According to the PGR's Cybercrime Office, the approach from the supposed PayPal "support service" always happens "by phone, in English" and consists of a recorded message mentioning that a PayPal purchase has been made, suggesting to the customer that, "if you wish to request its cancellation, press a key on your phone".

If they do so, the victim "is directed to a supposed PayPal employee", who confirms that "a suspicious purchase has been made", namely of "crypto assets to destinations in Russia or China".

The indication that the victim's computer has been hacked is another narrative identified.

To undo this fictitious transaction, the scammer asks for permission to send an email intended to install a program that, in practice, will allow them to remotely access the victim's computer and, if the victim accesses their PayPal account, capture those credentials and use them to make online purchases.
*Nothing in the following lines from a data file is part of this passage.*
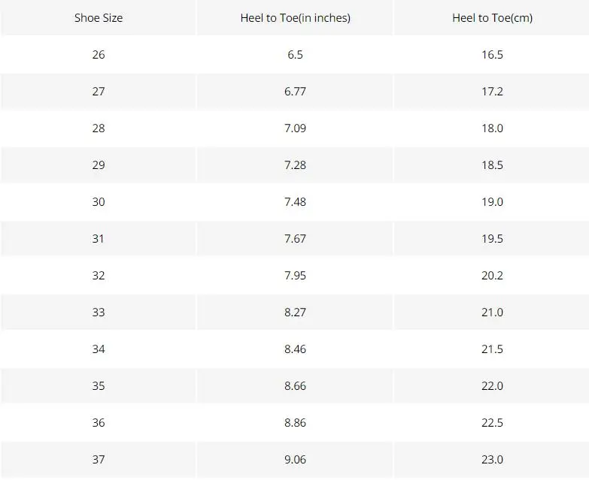This screenshot has width=589, height=480.
Task: Click shoe size 33 cell
Action: coord(99,312)
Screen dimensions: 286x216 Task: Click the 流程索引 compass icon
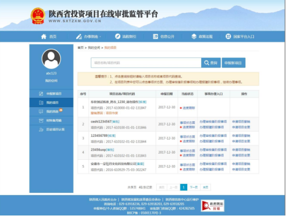coord(118,36)
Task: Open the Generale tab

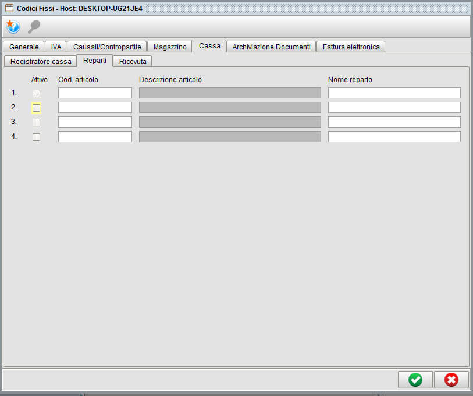Action: coord(24,47)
In some cases, the Cybercrime Office of the Attorney General's Office says in a statement that the PayPal user is convinced that to reverse the suspicious purchase, they will have to pay third parties.

Although the contact numbers appear to be Portuguese, they originate from, among others, countries in Southwest Asia.

This type of fraud is not specifically targeted at Portugal, but rather at victims worldwide. In general, criminals select telephone contacts randomly, hoping that the recipient of the call has a PayPal account," reads the statement issued today.

As a rule, "if the victim realises that they are being targeted by fraud," the scammer "hangs up the phone," and nothing happens.

"It is recommended that responses to telephone communications of this nature be carefully evaluated, never providing personal or credit card information, and not installing any type of 'software' [computer program] indicated by telephone by strangers," recommends the Cybercrime Office of the Attorney General's Office.